Tax History

Why your house has a number

 

Numbered street addresses are a relatively recent development, dating largely from the mid-18th century.

Nerudova Street, located in Prague (Czech Republic), still shows how a stranger used to find a person’s home.  Each house had a special symbol and a corresponding name.

“You’re looking for Thomas, the fiddle-maker?  Why, Thomas lives at the House of the Three Fiddles, of course.”  So you would wander up the street, looking at the various emblems built into the wall just above the door of each house.  Eventually, you would find the wall showing the three fiddles.  And there would be Thomas.

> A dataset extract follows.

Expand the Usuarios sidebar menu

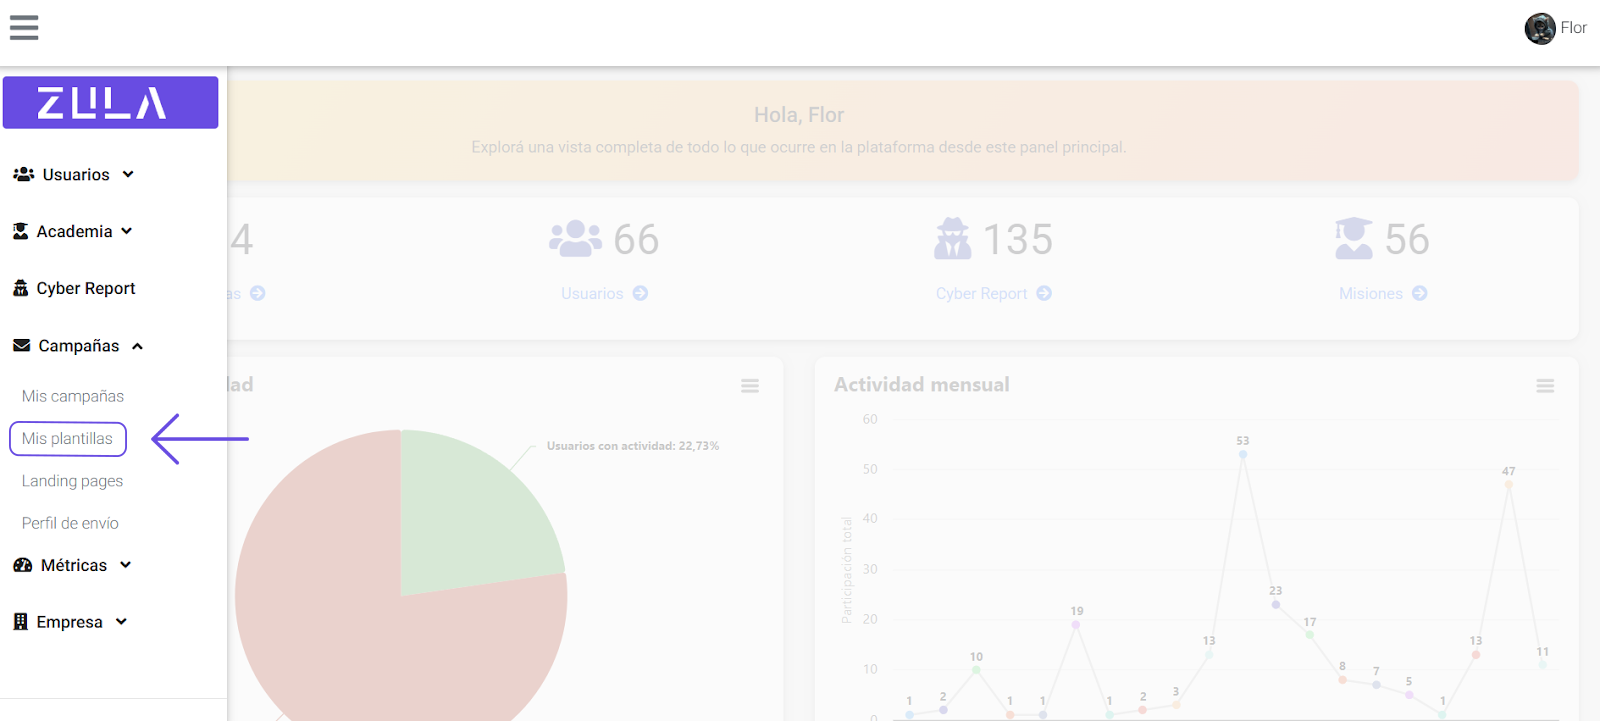75,174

This was all very quaint, made each house unique, and served as an ice-breaker when you finally found Thomas (“ask Thomas about fiddles”, the emblem suggested).  But it might have taken a little longer to find Thomas’ house.

Empress Maria Theresa did not particularly appreciate the quaintness of this naming custom.  She wanted her government officials (for example, tax collectors) to find addresses more quickly.  In 1770, she required that each house have a unique number rather than just a unique doorway emblem.  Alas!  The House of the Three Fiddles – the residence of Thomas Edlinger, the third generation in a long line of fiddle-makers — became plain old “12 Nerudova Street”.  It is now a restaurant.  One would hope that it might have live entertainment, and perhaps at least one fiddler every now and then?

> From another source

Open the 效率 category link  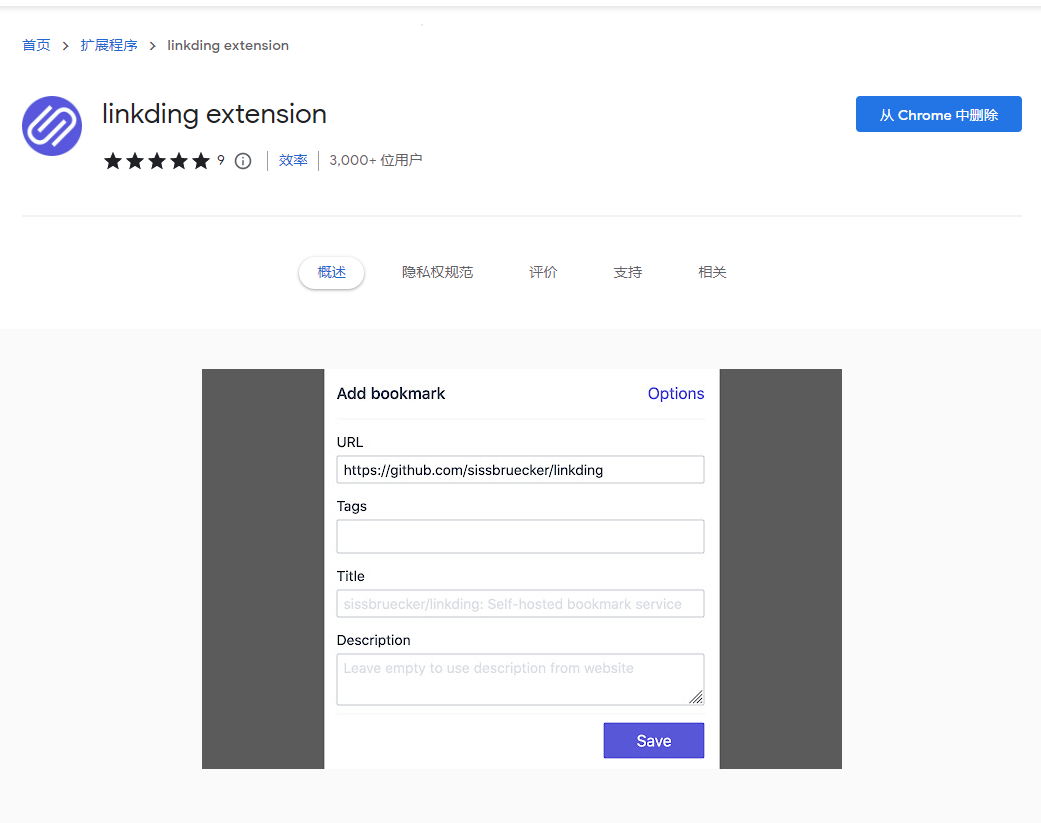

As tourists prefer emblems rather than numbers, Prague protects the emblems that still survive on Nerudova Street.  Those emblems share space with the house numbers required by Maria Theresa (as well as a second orientation numbering system that was introduced at a later time – more numbers).

That is why your house has a number rather than a quaint name and unique emblem telling strangers a little bit about you.

The house occupant, Thomas Edlinger, was actually known as a violin maker.  But most modern references describe the house as the “House of the Three Fiddles”.  Blair, being from Cape Breton, is confident that someone must have played an Edlinger violin in the fiddle style.